On the social level we are free to associate with whom we wish – to include or exclude. But whether we do so for reasons that are fair or reasonable, or by actions that are kind or respectful is presently a matter of our personal determination. There are some laws that limit how we treat other members of our communities, and there are influences within these communities which seek to set a positive tone of mutual respect, acceptance and inclusion. There are, sadly, other influences set on division and separation.
Organizational
Here things get complicated. Organisations are bound by laws and sometimes policies that seek to foster inclusion and ensure their workforces reflect the community in which the organisation operates. Compliance with these laws and policies is generally a condition of employment. Hence not letting one’s biases and reflexes influence one’s choices and behaviours at work is an ethical responsibility.
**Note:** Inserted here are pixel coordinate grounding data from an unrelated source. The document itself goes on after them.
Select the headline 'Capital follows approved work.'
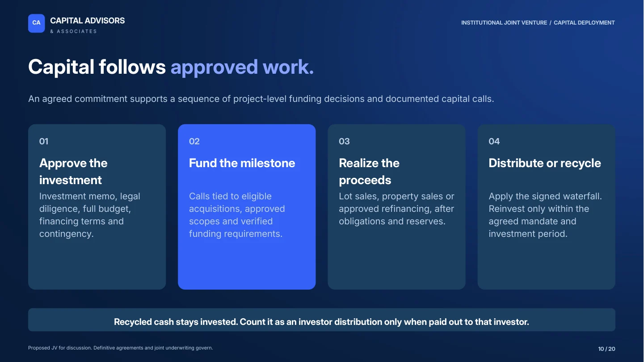point(171,67)
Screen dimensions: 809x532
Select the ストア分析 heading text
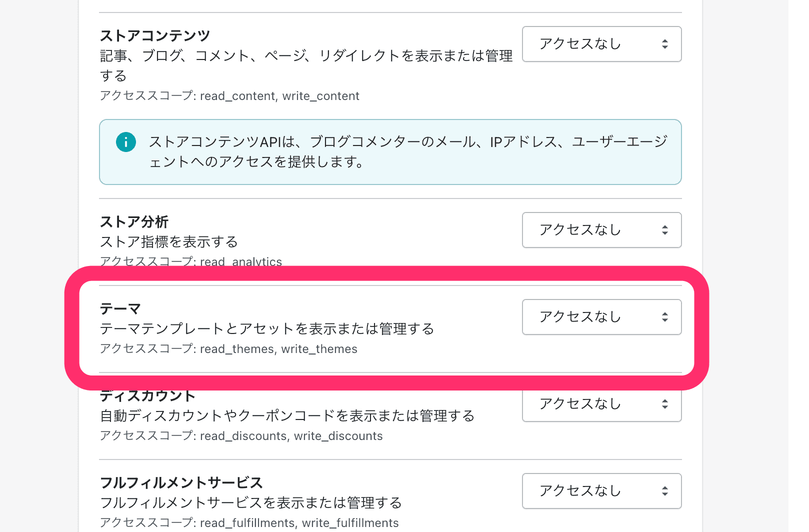(x=134, y=222)
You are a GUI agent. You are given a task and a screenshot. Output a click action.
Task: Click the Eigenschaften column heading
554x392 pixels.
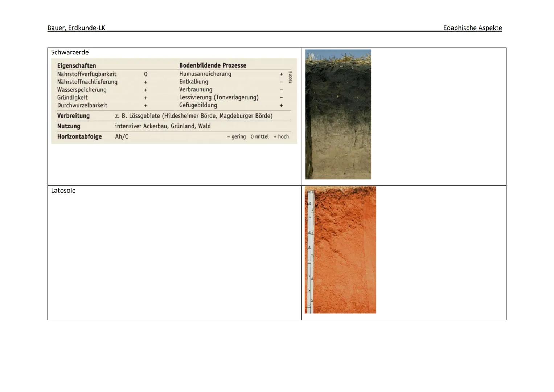point(77,66)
This is also where things get messy. The function of DEI strategies should be to assist an organisation’s workforce to become more self-aware of how biases and reflexes can violate their legal and moral obligations to its workforce and the community it serves. However, the ethical responsibility of an employee to comply with an organisation’s obligation is scarcely articulated at all, let alone in an unambiguous manner.
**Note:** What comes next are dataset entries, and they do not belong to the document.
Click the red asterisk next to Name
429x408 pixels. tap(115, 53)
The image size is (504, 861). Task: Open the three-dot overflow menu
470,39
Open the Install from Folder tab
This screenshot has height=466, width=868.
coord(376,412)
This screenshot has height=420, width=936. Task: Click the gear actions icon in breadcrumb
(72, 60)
The result is confusion about rights and responsibilities.
Conclusion
We misunderstand bias because we see its adverse consequences in settings where it causes harm in 2 ways. It violates the obligations upon the individual being biased and it injures the opportunities of the person subject to bias. Mostly we think in organisational terms where nobody has clearly articulated what obligations and rights are placed upon members of a workforce.
The upshot is a muddle of moral sentiments fuelled by well-intended passions but misguided by flawed understanding of what bias is. To make matters worse the question of accountability is left hanging in a fog of sentiments about moral imperatives rather than obligations.
In sum, bias is natural and normal and good. But in some circumstances, it can morph into toxic and harmful beliefs, attitudes and behaviours when the normal bias process creates identity reflexes.
In an organisational context staff have two obligations. The first is to be sufficiently self-aware to ensure self-interest biases do not influence decisions made as a representative of the organisation. The second is to ensure that bias-based identity reflexes do not influence one’s conduct as a co-worker or as a representative of the organization.
Neither is an easy ask on a personal level. But both are ethical obligations as a member of a workforce. They are not ‘asks’ on a personal level.